Business leaders discuss the potential and dangers of AI at TIME100 Impact Dinner

AI For Business


On Tuesday night, business leaders weighed in on the future of AI at the annual World Economic Forum’s TIME100 Impact Dinner in Davos, Switzerland.

The panel, “From Vision to Velocity – Deploying Innovation at Scale,” delved into how AI has been integrated into industries from healthcare to energy, and some of the biggest challenges it may pose in the future.

Nubar Afeyan, co-founder and chairman of Moderna and CEO of Flagship Pioneering, said: Moderna said it has been using machine learning technology to advance medical care for quite some time, citing its development of an mRNA coronavirus vaccine as an example.

“In the technology industry, we have always envied the ability to move quickly because medicines have never been programmable,” Afeyan says. “In 2020, the world witnessed programmable medicine for the first time. But we’re not stopping there.”

He also argued that AI will be crucial in understanding the nature around us, but warned that people may not yet be ready for the impact that insights will have on “our humanity and self-image.”

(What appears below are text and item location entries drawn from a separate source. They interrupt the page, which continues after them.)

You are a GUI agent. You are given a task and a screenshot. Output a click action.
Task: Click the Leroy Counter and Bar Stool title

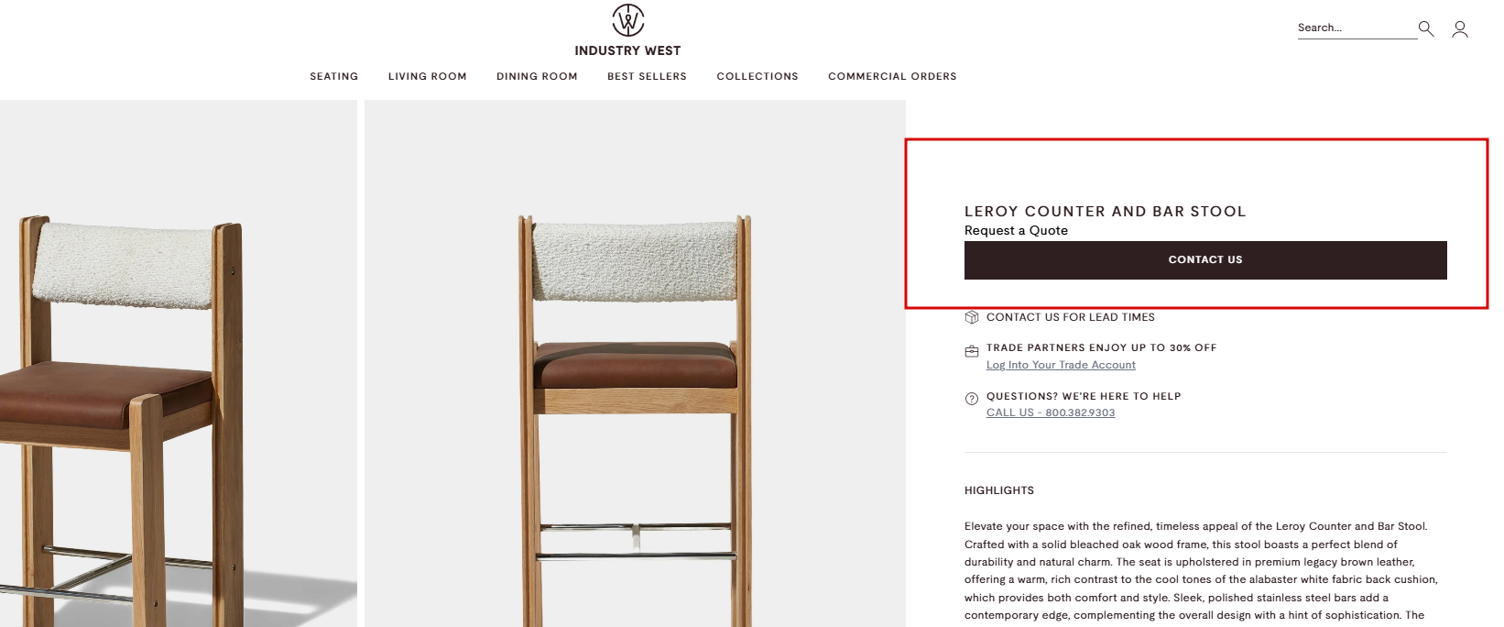(1105, 212)
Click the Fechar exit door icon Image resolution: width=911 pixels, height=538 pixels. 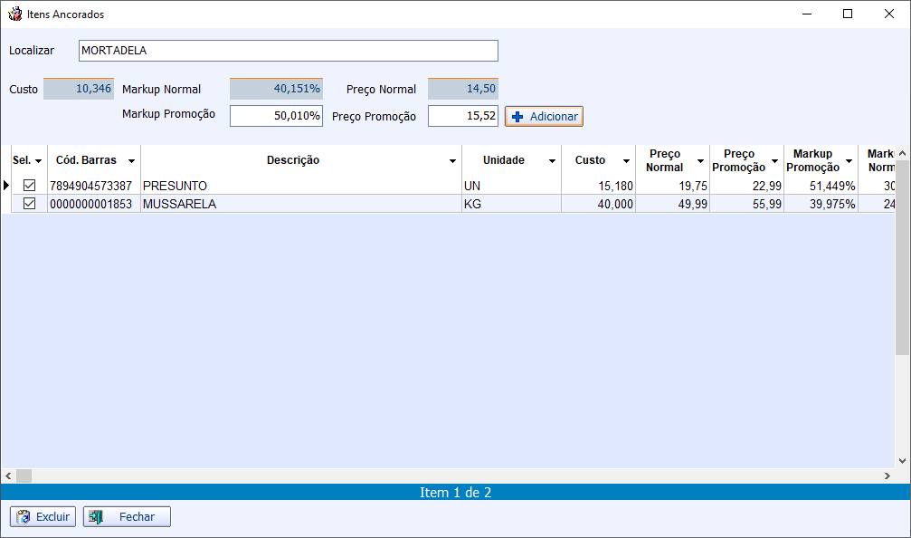97,516
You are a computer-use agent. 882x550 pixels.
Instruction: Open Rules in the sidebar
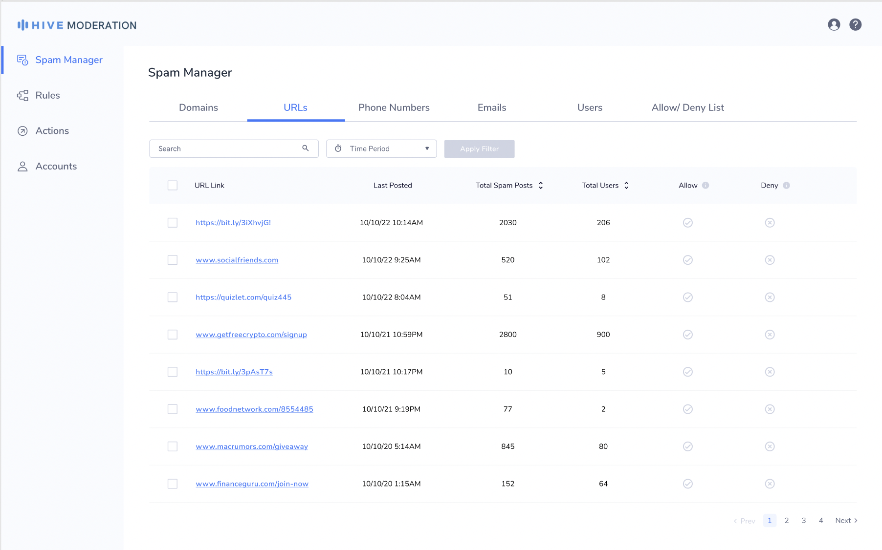(47, 95)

“Based on the application of artificial intelligence to nature, I would argue that what we are about to discover is that nature is a different form of intelligence that we never recognized. Every tree, every virus, every immune cell, these are forms of intelligence.” “I think the security challenge, or, put another way, the anxiety challenge for humans, is going to require us to adjust the image we have of ourselves and make it happen with machines.” Harnessing intelligence and the intelligence of nature can improve the way we manage nature, extract value from food, create new medicines, and prevent disease. ”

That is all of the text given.